Di sini Lyotard memaparkan bagaimana asumsi-asumsi filosofis modernisme sedikit demi sedikit mulai berguguran dan kehilangan legitimasinya. Lyotard menyebut asumsi-asumsi tersebut sebagai “narasi-narasi besar” (grand narratives) yang basis legitimasinya berupa rasionalisme, positivisme, materialisme dan humanisme. Semua paham ini melegitimasi proyek-proyek Pencerahan seperti Kebebasan, Kemajuan atau Emansipasi. Pada intinya, sederetan narasi ini ingin mempertegas posisi manusia sebagai subjek dan rasio sebagai pusat.
Narasi-narasi besar ini kini di era postmodern telah usang dan tidak relevan lagi, karena ternyata ditemukan bahwa kedudukan manusia dan rasio bukanlah segala-galanya, dan bahwa pengetahuan kita tentang dunia tidak seluruhnya bersifat objektif sebagaimana yang diduga, melainkan lahir dari pengalaman dan sering kali ambigu, eksistensial dan dramatik. Selain itu, menurut Lyotard, narasi-narasi besar yang didengung-dengungkan para filsuf Pencerahan terbukti otoriter karena menotalkan segala bentuk pengetahuan ke dalam suatu sistem yang koheren dan stabil.
Dalam masyarakat kontemporer, sebagai perwujudan masyarakat postmodernisme, sumber pengetahuan dan kebenaran pengetahuan tidak lagi tunggal. Pengetahuan dan kebenaran kini menyebar dan plural. Realitas-realitas baru: seni bumi, seni avant garde, seni video, sastra marjinal, sastra yang terdiam, arsitektur dekonstruksi, antropologi kesadaran, adalah benih-benih lahirnya pemikiran postmodernisme.
Dari perspektif ini, ”posmodernisme” dapat dimaknai sebagai ketidakpercayaan terhadap segala bentuk narasi besar, yang menjelma dalam filsafat metafisis, filsafat sejarah dan segala bentuk sistem pemikiran yang menotalisasi, seperti Hegelianisme, Marxisme, Liberalisme dan sebagainya. Isinya meninjau pengetahuan, ilmu dan teknologi dalam masyarakat kapitalis yang sudah maju dan punya implikasi merusak.
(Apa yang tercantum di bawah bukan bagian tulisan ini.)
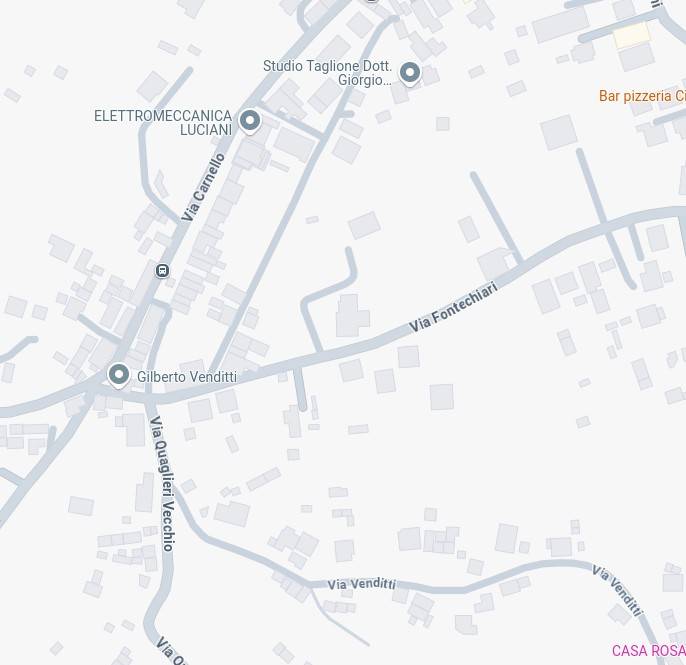Click the Via Carnello street label
This screenshot has height=665, width=686.
point(203,187)
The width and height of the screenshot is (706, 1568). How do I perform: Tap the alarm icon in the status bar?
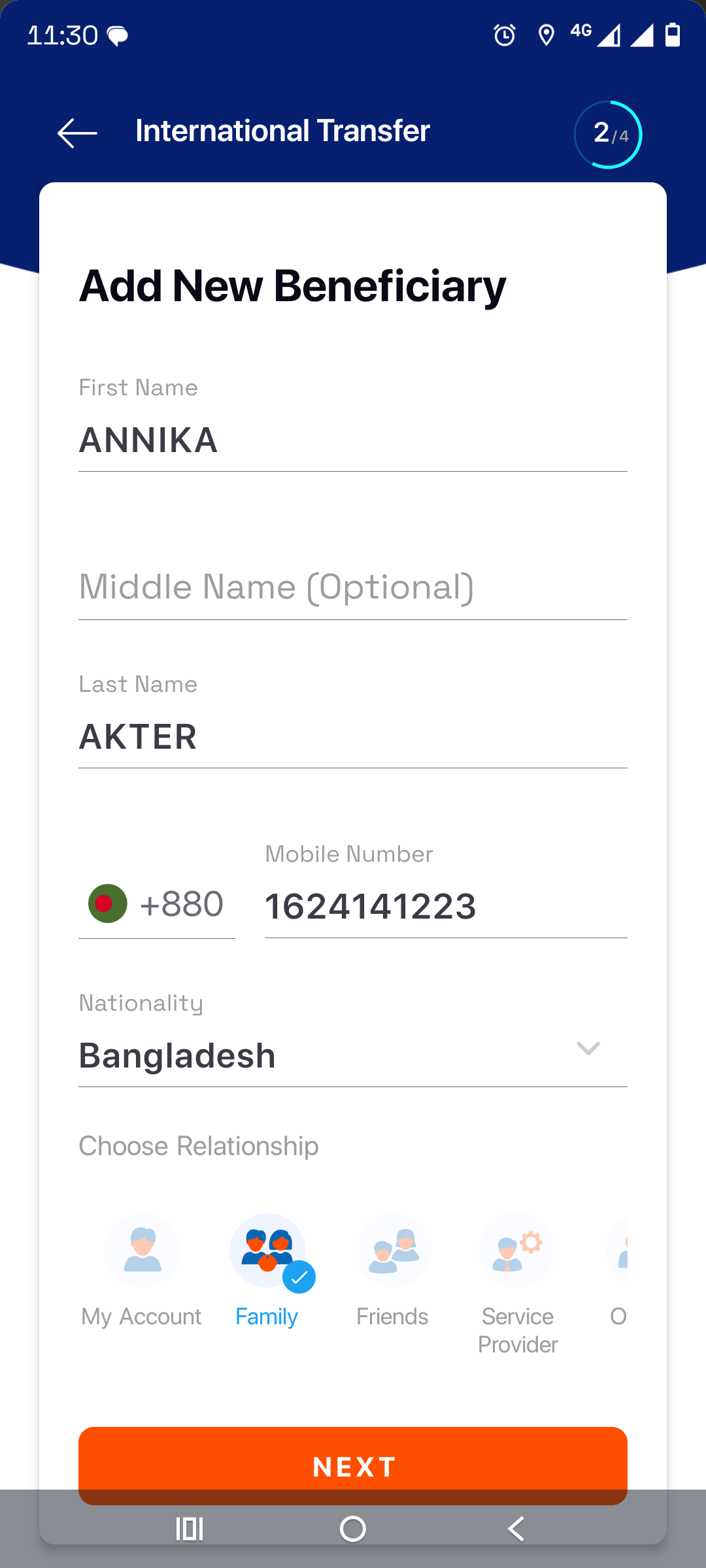click(x=504, y=35)
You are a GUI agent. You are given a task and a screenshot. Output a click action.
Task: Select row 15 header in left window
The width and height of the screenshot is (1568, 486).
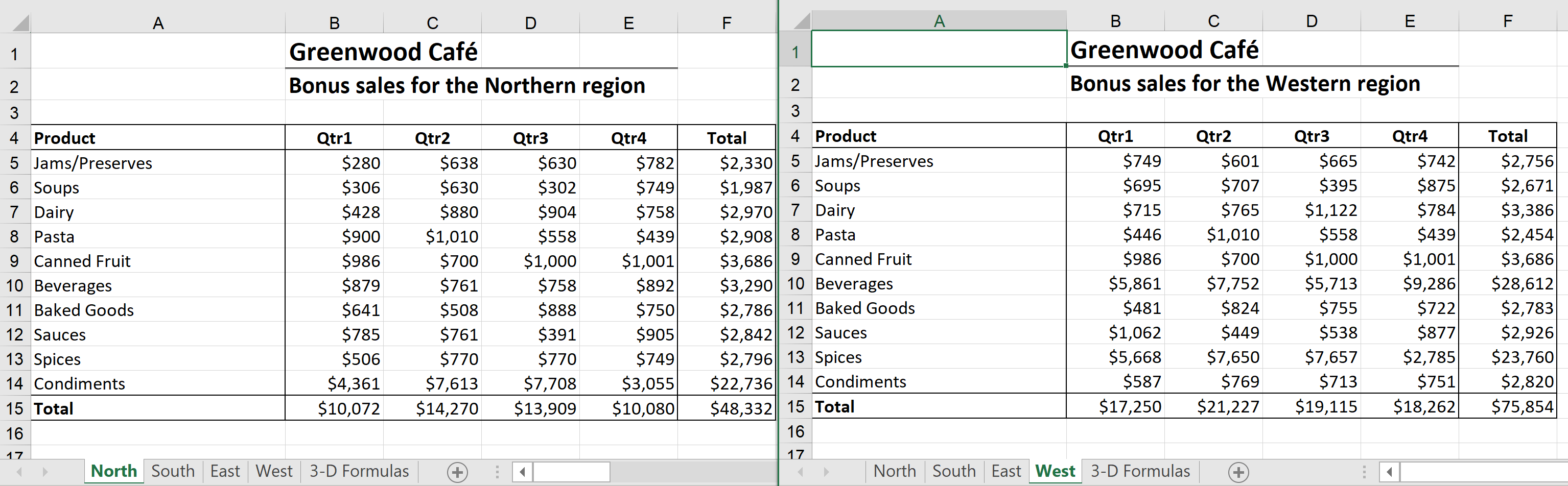(15, 408)
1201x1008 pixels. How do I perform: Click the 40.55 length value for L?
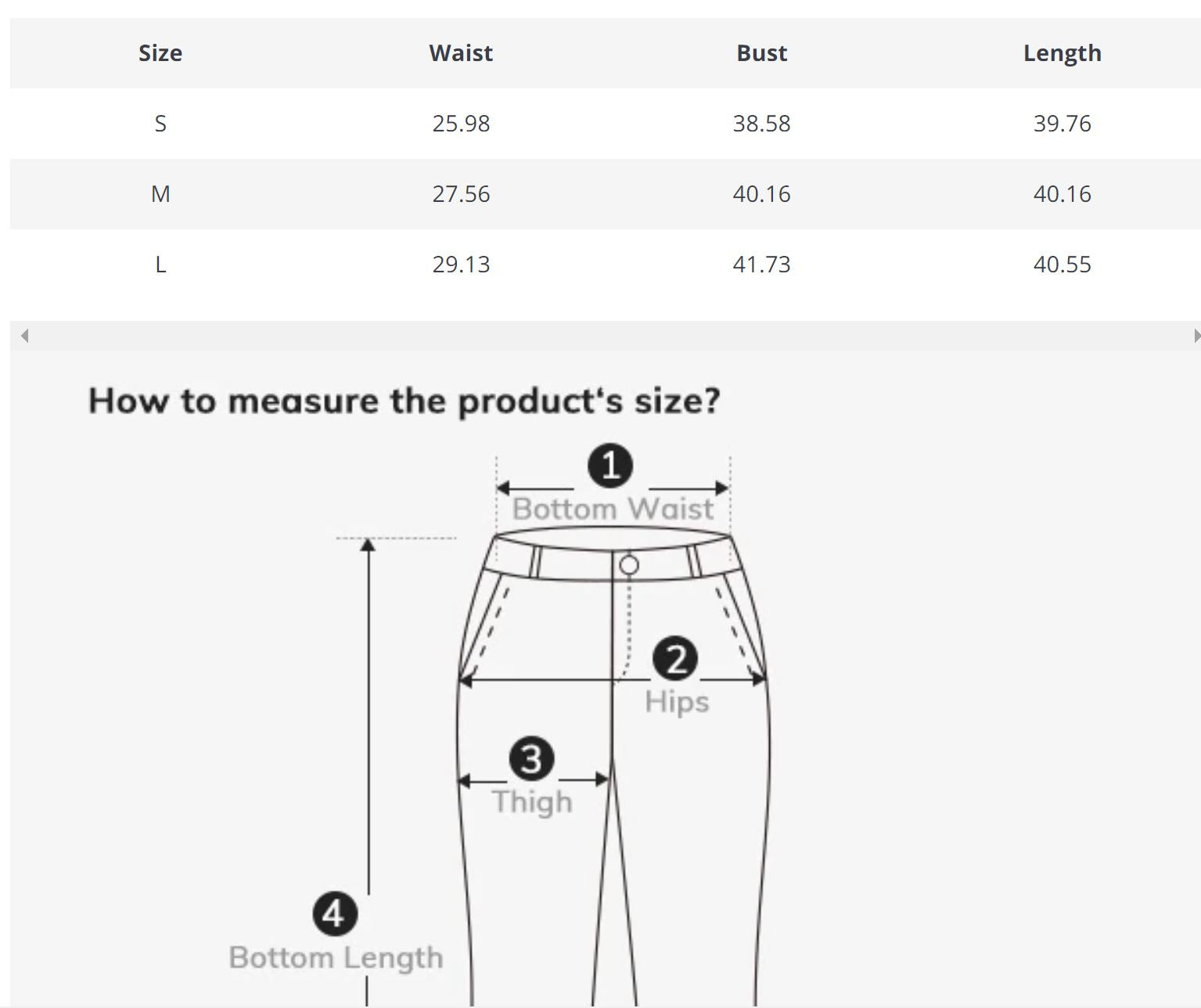[x=1062, y=265]
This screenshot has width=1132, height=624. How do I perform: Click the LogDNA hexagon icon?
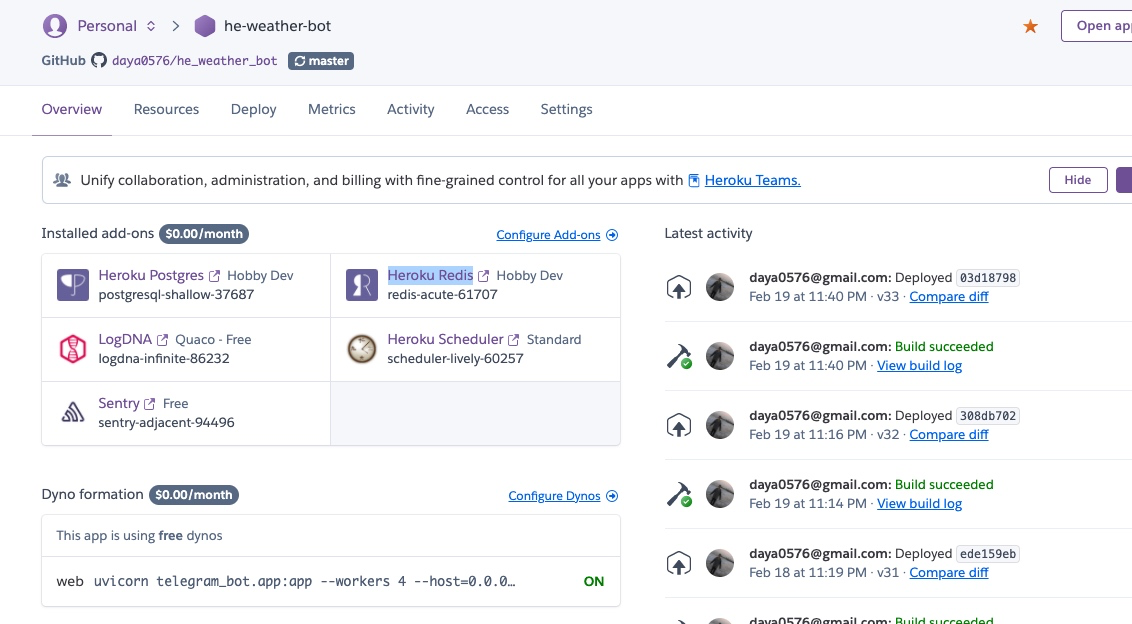pyautogui.click(x=73, y=349)
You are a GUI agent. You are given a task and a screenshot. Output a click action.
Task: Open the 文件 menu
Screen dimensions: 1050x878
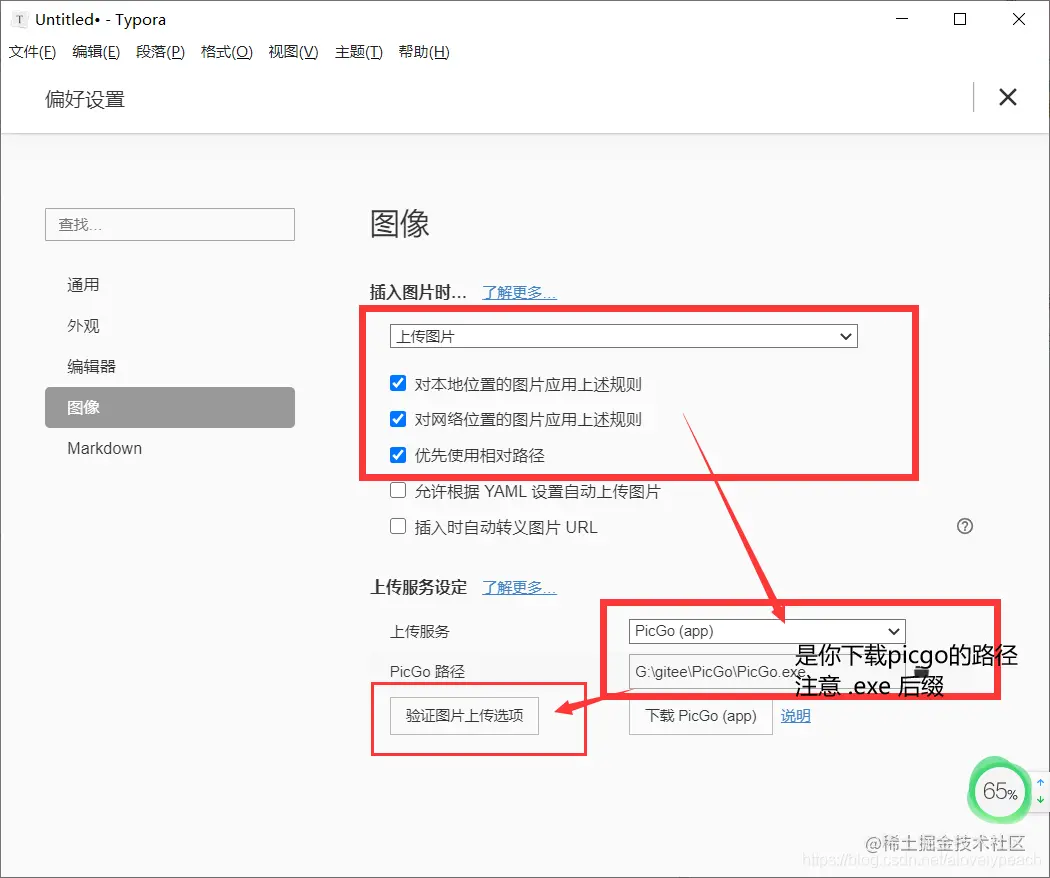pyautogui.click(x=31, y=52)
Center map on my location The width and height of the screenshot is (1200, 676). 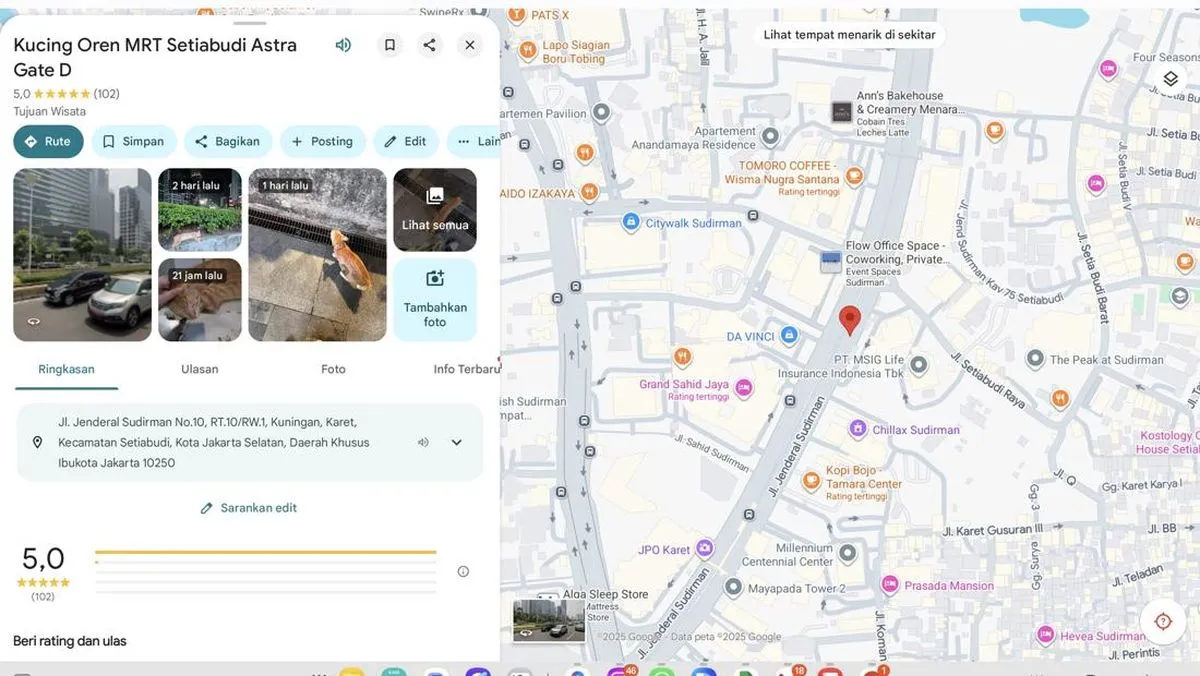(1162, 621)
Buku yang segera menjadi klasik ini adalah buku referensi penting dalam kehidupan dan ilmu pengetahuan. Asalnya buku ini ditulis sebagai laporan tentang pengetahuan yang diperoleh dari pemerintahan Quebec.
Dengan menggunakan bahasa filsafat yang kental buku ini agak sulit dipahami. Apalagi jika konsep-konsep dasar Modernisme yang menjadi sasaran kritik buku ini tidak dimengerti terlebih dahulu. Dengan kondisi seperti ini pengalihan bahasa ke dalam bahasa Indonesia juga menjadi permasalahan serius. Membacanya membuat dahi berkerut.